X_train, X_cv, y_train, y_cv = train_test_split(
    X_train_temp, y_train_temp,
    test_size=0.15,
    shuffle=True,
    stratify=y_train_temp,
    random_state=42
)

##### Encode labels to be numerical (0...N-1)

In [8]:
label_encoder = LabelEncoder()
# Encode all sets categories using LabelEncoder
y_train = label_encoder.fit_transform(y_train)
y_cv = label_encoder.transform(y_cv)
y_test = label_encoder.transform(y_test)

##### Save label encoder model

In [None]:
joblib.dump(label_encoder, "../models/label_encoder.pkl")

##### Convert embedding column to 2D numpy array

In [6]:
X_train = np.stack(X_train)
X_cv = np.stack(X_cv)
X_test = np.stack(X_test)

#### Step 3 - Hyperparameters tunning
We are first going to train a basic version of the XGBoost model to see the performance without tunning. After that we will search for hyperparameters using GridSearch & RandomizedSearch.

In [None]:
# Train base model without hyperparameters
xgb_classifier = xgb.XGBClassifier(objective="multi:softprob", random_state=42)
xgb_classifier.fit(X_train, y_train)

# Predict using Cross-Validation set
y_pred_proba_cv = xgb_classifier.predict_proba(X_cv)
y_pred_cv = np.argmax(y_pred_proba_cv, axis=1)

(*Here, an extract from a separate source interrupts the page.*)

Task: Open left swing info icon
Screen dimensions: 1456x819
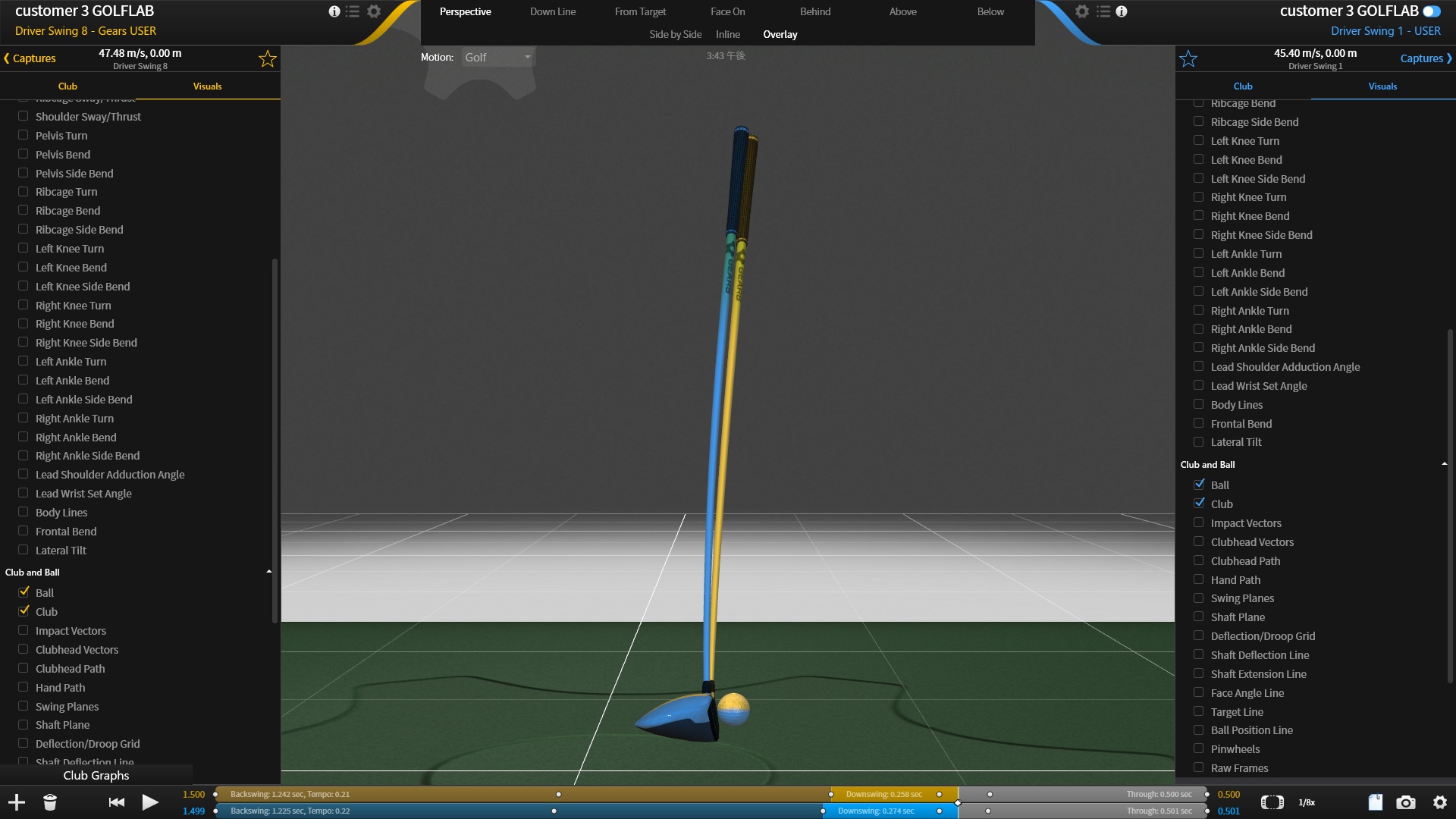Action: tap(334, 11)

print(f"Cross-Validation accuracy: {accuracy_score(y_cv, y_pred_cv):.4f}")
print(f"Macro F1 (CV): {f1_score(y_cv, y_pred_cv, average='macro'):.4f}")
print(f"Log Loss (CV): {log_loss(y_cv, y_pred_proba_cv):.4f}")
print(f"\nClassification report (CV):\n{classification_report(y_cv, y_pred_cv)}")
print(f"Confusion matrix (CV):\n{confusion_matrix(y_cv, y_pred_cv)}")

Let's start the hyperparameter search, we will create a grid containing all params needed:
* `max_depth`: Maximum depth of a tree.
* `learning_rate`: Rate that the model changes the weigths.
* `n_estimators`: Number of trees in the model.
* `subsample`: Fraction of training instances to be used for each tree.
* `reg_alpha`: L1 regularization.
* `reg_lambda`: L2 regularization.
* `min_child_weight`: Used to control over-fitting.
* `colsample_bytree`: Reduces overfitting by introducing randomness.

In [None]:
param_grid = {
    "max_depth": [3, 4, 5, 6],
    "learning_rate": [0.01, 0.05, 0.1, 0.3],
    "n_estimators": [200, 400, 600, 800],
    "subsample": [0.6, 0.8, 1.0],
    "reg_alpha": [0, 0.001, 0.01, 0.1, 1, 10],
    "reg_lambda": [0, 0.1, 0.5, 1, 2],
    "min_child_weight": [1, 3, 5, 10],
    "colsample_bytree": [0.6, 0.8, 1.0],
}

# Create a new XGBoost instance
xgb_model = xgb.XGBClassifier(objective="multi:softprob", random_state=42)
# Set up randomized search
randomized_search = RandomizedSearchCV(xgb_model, param_grid, cv=3, scoring="accuracy", n_iter=30, n_jobs=-1, verbose=2, random_state=42)
randomized_search.fit(X_train, y_train)
# Best xgb model obtained
best_xgb = randomized_search.best_estimator_

print(f"Best Parameters: {randomized_search.best_params_}")
print(f"Best Accuracy: {randomized_search.best_score_}")
# {'subsample': 0.6, 'reg_lambda': 0.1, 'reg_alpha': 0, 'n_estimators': 600, 'min_child_weight': 1, 'max_depth': 6, 'learning_rate': 0.1, 'colsample_bytree': 0.6}

##### Save model

In [None]:
joblib.dump(best_xgb, '../models/xgboost_model_v1.pkl')

#### Step 4 - Evaluation
Now that we have our 'best' model we are going to predict our test data and get the metrics in order to evaluate the performance.

In [None]:
# Predict test set using 'best' model (XGBoost)
y_pred_proba = best_xgb.predict_proba(X_test)
y_pred = np.argmax(y_pred_proba, axis=1)

print(f"Test accuracy: {accuracy_score(y_test, y_pred):.4f}")
print(f"Macro F1 (Test): {f1_score(y_test, y_pred, average='macro'):.4f}")
print(f"Log Loss (Test): {log_loss(y_test, y_pred_proba):.4f}")
print(f"\nClassification report (Test):\n{classification_report(y_test, y_pred)}")
print(f"Confusion matrix (Test):\n{confusion_matrix(y_test, y_pred)}")

### Conclusion
After pre-processing the dataset, train a XGBoost model and predict using the 'best' model (After the hyperparameter search), we got the following results.

Cross-Valiadtion evaluation:
* Cross-Validation accuracy: 0.8950
* Macro F1 (CV): 0.8944
* Log Loss (CV): 0.3298

Test set evaluation:
* Test accuracy: 0.8992
* Macro F1 (Test): 0.8986
* Log Loss (Test): 0.3620

And generally across classes it's balanced in terms of performance, class #0 and class #6 tend to be a little bit below the rest but not by a lot. Of course we will keep trying to improve this model, but we consider that almost 90% it's a great result.